Approx. 88,000 words
(First read 12/06/2012)
In which our hero David Blaize goes through university without doing any 'sap' because it's such 'rot'; instead he just 'gasses' and 'rags' and talks 'piffle' with his pals, most notably the 'ripper' Frank with whom he is, by all modern standards, very obviously in love; and everything is 'awfully jolly'. Unfortunately Blaize is almost entirely a cypher ~ hidden depths are hinted at but never explored. By the end of this he's no more 'mature' a human being than he was at the beginning of David Blaize (1916); and, apart from developing a vague notion to become a writer, the only thing he's actually learnt is how to study foreign languages without their seeming an absolute bore. Ah! correction ~ the other thing he's learnt to do is babble exactly like Dodo, with equally unamusing results. The babble of the minor character A.G., who Benson allows tobe as camp as he pleases (without, of course, ever being 'gay'), is far funnier by comparison. It's a pity EFB never wrote a whole book about an A.G. figure. Well, anyway, there's a lot of stuff to enjoy in David of King's, most of it, or rather almost all of it, supplied by the minor characters (A.G., Bags, Crowfoot, even David's still-embarrassing dad); and of course there's all the minutiae of life in early-1920s England. But I couldn't really rate it higher than 5/10 ~ at the same time as I was quite enjoying it I was wishing they'd all shut the phucque up and go away.
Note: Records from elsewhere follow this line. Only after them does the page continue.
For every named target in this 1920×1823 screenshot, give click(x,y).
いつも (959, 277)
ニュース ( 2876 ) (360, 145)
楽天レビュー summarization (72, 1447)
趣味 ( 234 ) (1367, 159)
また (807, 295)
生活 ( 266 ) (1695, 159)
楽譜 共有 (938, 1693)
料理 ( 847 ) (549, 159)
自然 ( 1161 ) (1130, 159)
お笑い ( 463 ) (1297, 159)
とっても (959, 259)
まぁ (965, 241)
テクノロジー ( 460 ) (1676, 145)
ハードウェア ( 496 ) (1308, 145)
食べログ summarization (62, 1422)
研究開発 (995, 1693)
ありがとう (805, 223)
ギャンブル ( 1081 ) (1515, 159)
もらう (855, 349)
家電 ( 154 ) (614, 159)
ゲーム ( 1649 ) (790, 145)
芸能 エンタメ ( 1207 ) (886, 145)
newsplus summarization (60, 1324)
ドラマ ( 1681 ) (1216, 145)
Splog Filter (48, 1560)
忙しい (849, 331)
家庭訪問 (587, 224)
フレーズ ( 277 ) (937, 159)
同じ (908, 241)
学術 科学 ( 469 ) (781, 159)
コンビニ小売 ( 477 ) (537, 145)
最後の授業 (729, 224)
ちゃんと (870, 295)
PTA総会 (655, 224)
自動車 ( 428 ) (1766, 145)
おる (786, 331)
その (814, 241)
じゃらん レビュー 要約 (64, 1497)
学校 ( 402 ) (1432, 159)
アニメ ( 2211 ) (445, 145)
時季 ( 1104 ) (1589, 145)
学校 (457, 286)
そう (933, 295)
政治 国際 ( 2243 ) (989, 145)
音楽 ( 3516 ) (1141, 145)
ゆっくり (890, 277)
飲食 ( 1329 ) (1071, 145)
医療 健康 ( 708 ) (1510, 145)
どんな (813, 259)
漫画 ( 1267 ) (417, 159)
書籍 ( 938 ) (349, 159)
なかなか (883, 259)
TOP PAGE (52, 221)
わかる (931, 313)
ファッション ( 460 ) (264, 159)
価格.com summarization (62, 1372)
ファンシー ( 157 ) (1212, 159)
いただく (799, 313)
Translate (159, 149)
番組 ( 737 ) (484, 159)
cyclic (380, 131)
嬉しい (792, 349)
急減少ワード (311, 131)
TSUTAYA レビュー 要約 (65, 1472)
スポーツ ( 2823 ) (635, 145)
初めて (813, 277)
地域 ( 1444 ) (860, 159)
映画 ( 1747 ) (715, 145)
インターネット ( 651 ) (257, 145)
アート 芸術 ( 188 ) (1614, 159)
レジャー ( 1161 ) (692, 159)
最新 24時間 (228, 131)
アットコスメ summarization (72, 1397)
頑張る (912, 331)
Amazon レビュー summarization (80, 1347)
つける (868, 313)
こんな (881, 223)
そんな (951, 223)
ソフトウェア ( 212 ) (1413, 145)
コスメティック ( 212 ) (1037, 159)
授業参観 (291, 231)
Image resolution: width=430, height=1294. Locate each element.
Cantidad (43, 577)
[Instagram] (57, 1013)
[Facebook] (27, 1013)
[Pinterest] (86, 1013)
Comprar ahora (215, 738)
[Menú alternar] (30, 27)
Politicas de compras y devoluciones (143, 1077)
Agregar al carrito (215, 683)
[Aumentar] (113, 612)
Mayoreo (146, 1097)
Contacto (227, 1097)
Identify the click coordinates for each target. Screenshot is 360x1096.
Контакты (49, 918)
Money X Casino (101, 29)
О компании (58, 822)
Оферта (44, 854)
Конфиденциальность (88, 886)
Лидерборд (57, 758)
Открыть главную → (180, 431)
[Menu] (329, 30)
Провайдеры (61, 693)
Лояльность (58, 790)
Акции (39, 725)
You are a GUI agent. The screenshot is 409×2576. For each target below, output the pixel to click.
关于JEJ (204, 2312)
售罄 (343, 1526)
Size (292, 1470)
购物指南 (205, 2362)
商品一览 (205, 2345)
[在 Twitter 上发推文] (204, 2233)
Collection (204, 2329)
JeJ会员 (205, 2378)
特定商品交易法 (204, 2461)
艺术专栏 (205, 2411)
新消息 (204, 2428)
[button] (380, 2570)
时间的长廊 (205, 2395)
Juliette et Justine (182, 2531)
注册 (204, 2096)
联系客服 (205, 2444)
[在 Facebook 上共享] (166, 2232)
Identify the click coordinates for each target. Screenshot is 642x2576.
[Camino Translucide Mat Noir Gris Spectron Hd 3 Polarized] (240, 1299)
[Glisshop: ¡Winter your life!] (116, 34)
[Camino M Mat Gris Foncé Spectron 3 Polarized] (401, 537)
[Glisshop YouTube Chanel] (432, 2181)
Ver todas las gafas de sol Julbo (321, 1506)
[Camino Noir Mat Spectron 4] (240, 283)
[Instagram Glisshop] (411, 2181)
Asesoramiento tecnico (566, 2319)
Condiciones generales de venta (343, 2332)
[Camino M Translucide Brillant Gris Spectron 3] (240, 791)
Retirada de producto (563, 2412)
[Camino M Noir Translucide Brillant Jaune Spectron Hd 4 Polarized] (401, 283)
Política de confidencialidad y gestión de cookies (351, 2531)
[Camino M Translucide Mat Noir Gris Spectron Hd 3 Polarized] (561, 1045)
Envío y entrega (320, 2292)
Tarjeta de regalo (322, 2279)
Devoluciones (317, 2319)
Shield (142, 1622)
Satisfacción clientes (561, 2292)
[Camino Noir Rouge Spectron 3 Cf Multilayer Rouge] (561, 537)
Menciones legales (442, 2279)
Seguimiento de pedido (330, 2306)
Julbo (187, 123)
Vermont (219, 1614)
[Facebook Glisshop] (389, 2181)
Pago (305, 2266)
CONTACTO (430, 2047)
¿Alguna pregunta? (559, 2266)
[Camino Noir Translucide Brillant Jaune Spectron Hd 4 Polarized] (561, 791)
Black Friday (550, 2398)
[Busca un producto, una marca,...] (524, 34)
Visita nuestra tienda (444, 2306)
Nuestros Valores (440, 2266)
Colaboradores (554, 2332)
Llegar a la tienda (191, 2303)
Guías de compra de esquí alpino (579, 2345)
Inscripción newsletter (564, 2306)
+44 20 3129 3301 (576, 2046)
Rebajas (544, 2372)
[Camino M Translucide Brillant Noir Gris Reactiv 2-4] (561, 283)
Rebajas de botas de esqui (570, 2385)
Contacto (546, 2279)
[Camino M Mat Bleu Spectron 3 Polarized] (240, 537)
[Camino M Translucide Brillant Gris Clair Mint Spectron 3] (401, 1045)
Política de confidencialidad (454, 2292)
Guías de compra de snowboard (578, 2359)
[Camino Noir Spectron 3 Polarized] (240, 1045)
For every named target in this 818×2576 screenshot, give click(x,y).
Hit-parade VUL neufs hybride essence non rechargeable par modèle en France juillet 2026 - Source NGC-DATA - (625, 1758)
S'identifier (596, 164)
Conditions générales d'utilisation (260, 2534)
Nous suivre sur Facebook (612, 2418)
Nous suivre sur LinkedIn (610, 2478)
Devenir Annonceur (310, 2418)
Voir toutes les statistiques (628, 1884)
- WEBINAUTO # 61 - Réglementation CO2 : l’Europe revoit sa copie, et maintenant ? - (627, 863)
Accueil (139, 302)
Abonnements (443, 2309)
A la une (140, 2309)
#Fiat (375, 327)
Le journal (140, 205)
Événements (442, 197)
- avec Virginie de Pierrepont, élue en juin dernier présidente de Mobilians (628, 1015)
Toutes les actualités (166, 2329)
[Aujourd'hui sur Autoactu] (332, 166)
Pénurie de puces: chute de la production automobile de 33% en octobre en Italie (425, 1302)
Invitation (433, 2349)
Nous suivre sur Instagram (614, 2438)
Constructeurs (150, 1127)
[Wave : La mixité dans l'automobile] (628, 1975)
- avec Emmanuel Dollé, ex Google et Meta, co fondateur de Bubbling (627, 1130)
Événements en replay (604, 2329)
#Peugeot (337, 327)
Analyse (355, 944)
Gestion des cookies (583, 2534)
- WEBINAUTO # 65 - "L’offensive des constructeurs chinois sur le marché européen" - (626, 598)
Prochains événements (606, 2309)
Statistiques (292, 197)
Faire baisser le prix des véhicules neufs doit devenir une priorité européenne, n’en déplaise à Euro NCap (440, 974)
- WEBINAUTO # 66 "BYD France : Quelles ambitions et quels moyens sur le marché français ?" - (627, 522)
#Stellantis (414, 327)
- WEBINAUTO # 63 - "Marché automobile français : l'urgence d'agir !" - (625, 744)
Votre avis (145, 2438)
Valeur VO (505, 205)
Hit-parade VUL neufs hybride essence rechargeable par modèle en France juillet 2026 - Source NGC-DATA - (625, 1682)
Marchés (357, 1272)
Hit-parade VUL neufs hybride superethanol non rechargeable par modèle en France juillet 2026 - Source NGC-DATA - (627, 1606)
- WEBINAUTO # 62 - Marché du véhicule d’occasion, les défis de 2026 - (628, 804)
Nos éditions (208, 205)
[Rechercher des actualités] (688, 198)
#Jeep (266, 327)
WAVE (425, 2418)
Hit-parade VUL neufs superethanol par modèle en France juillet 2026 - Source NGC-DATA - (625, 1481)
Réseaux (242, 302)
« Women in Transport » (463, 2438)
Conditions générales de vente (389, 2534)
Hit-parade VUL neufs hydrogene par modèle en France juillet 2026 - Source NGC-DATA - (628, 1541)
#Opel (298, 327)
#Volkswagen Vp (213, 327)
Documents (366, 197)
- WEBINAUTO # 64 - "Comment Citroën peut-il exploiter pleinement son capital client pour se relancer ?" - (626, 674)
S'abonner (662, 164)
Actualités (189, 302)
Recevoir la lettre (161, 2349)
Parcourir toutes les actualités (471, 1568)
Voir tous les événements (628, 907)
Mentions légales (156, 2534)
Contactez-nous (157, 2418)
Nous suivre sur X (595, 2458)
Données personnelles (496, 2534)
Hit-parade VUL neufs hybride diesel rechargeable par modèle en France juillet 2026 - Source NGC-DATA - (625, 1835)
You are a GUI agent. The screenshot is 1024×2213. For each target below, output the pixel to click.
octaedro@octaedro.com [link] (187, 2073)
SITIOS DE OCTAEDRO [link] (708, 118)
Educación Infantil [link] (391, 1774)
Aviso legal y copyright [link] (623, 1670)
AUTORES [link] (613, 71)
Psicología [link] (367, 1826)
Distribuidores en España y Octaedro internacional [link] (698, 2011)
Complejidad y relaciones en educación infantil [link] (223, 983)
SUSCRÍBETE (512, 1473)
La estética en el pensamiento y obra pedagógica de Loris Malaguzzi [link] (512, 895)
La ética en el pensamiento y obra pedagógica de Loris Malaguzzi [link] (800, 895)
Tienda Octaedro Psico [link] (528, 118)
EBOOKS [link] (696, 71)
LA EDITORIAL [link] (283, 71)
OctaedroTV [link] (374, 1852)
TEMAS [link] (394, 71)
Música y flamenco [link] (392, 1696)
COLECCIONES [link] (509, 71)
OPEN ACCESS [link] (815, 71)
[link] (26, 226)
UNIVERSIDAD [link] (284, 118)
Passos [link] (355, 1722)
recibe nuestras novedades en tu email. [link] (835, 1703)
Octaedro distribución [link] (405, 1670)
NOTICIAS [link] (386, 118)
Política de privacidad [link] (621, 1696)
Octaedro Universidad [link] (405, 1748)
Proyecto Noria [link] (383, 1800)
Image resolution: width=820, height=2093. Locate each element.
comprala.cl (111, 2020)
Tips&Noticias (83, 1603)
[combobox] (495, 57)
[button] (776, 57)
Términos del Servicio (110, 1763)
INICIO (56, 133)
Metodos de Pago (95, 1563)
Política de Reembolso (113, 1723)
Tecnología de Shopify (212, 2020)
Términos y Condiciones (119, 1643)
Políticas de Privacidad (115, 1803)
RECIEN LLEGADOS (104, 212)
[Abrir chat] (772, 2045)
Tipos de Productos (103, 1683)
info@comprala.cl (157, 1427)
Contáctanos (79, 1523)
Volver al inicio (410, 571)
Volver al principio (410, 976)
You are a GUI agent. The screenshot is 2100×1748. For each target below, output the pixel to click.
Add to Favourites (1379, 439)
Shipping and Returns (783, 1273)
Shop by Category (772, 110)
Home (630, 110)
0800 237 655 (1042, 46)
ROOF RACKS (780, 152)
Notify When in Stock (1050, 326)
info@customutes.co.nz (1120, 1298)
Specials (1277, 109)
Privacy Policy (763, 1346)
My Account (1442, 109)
For the same book 30 years younger, and less of an effort, see The Babe, B.A. (1896/97).
This is Mr Benson's original David Blaize, only David is now at Cambridge. David of King's is, in short, the breeziest, happiest and, at the same time, the most convincingly truthful tale of undergraduate life that anyone has written. A real book ~ a remarkable book ~ a thoroughly enjoyable story.
~Hodder & Stoughton publicity blurb, so probably not a review at all, found in The Yorkshire Post for 21/05/1924
The charm of David as a child made Mr. Benson's first story about him delightful. There is charm still left in David the undergraduate, but his college life is described in a breathless and inchoate fashion.
~The Outlook (US), 22/10/1924
A pleasant picture of undergraduate life at Cambridge.